◆ EXERCISE DESCRIPTION: Turn the records from the line with "The height and" through the end into a Markdown table with the columns Row and Line, skipping blank lines and leaving out the pictures.

◆ DATA LISTING:

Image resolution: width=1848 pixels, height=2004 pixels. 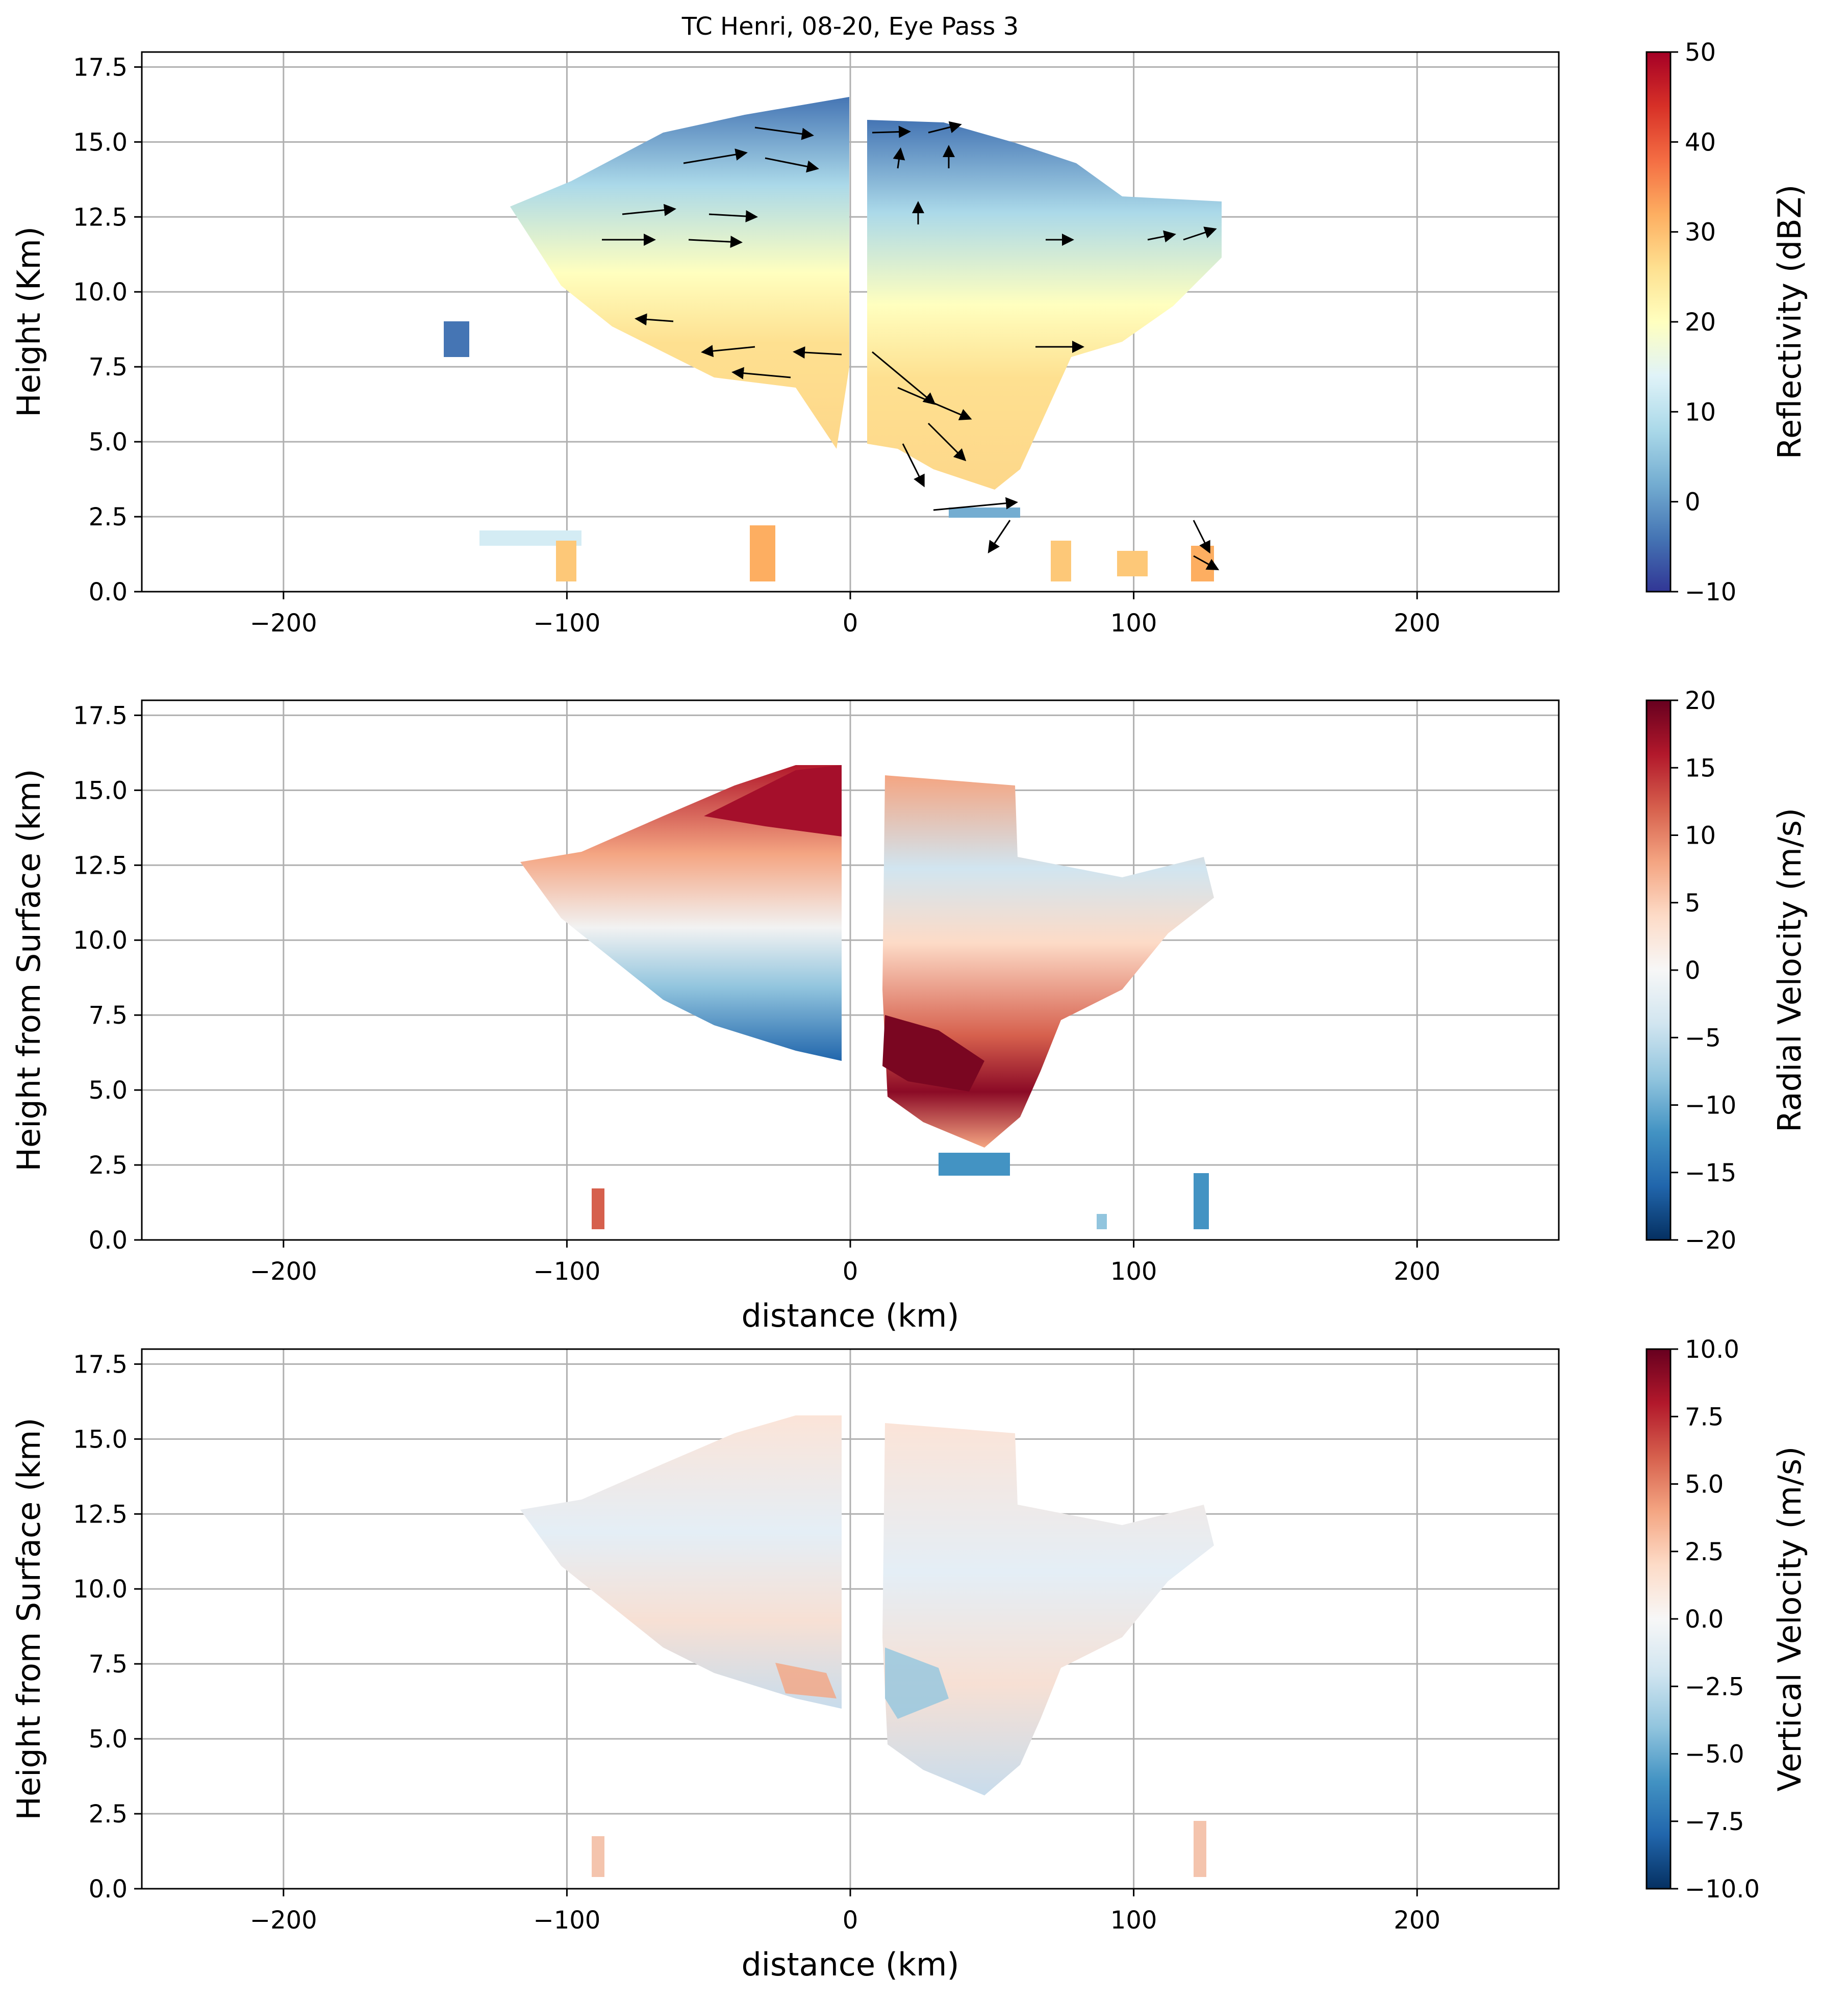 What do you see at coordinates (867, 1646) in the screenshot?
I see `vertical-velocity-field` at bounding box center [867, 1646].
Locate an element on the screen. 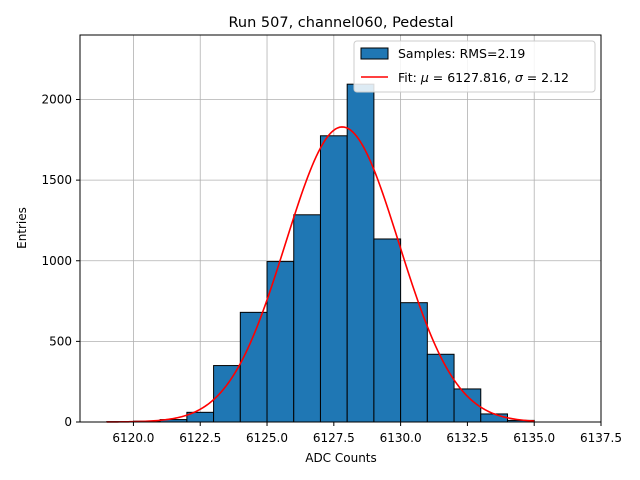 This screenshot has width=640, height=480. x-tick-label: 6125.0 is located at coordinates (267, 438).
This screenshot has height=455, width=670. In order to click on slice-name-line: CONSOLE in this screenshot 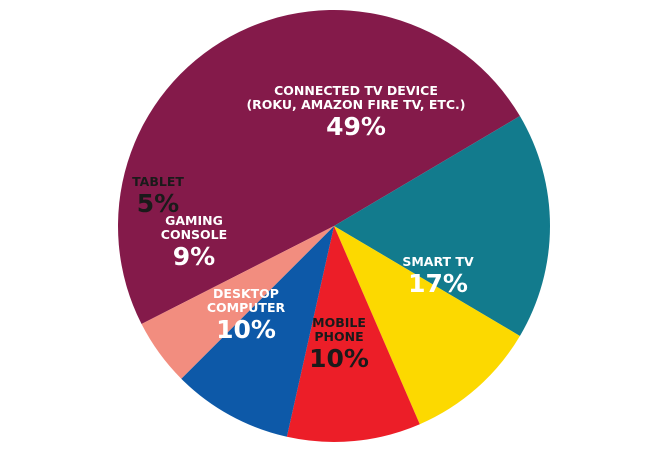, I will do `click(194, 234)`.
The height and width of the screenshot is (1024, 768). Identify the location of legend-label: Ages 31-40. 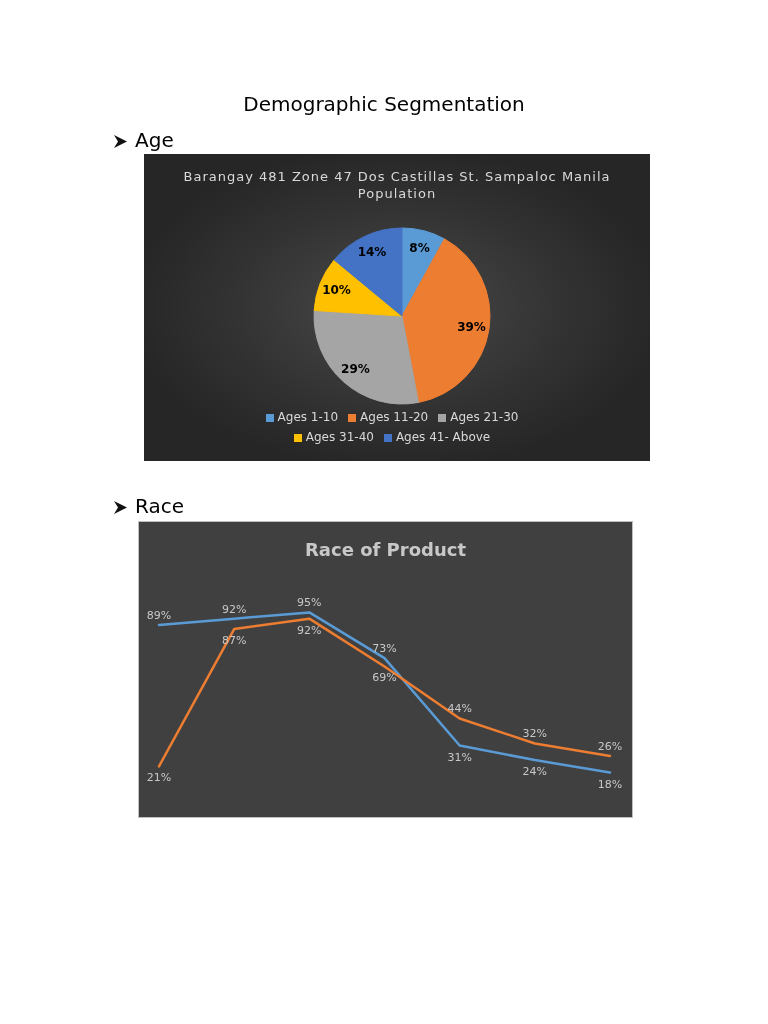
(340, 437).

◆ ANSWER SPACE:
| Row | Line |
|---|---|
| 1 | The height and width of the screenshot is (1024, 768). Identify the location of legend-label: Ages 31-40.  |
| 2 | (340, 437). |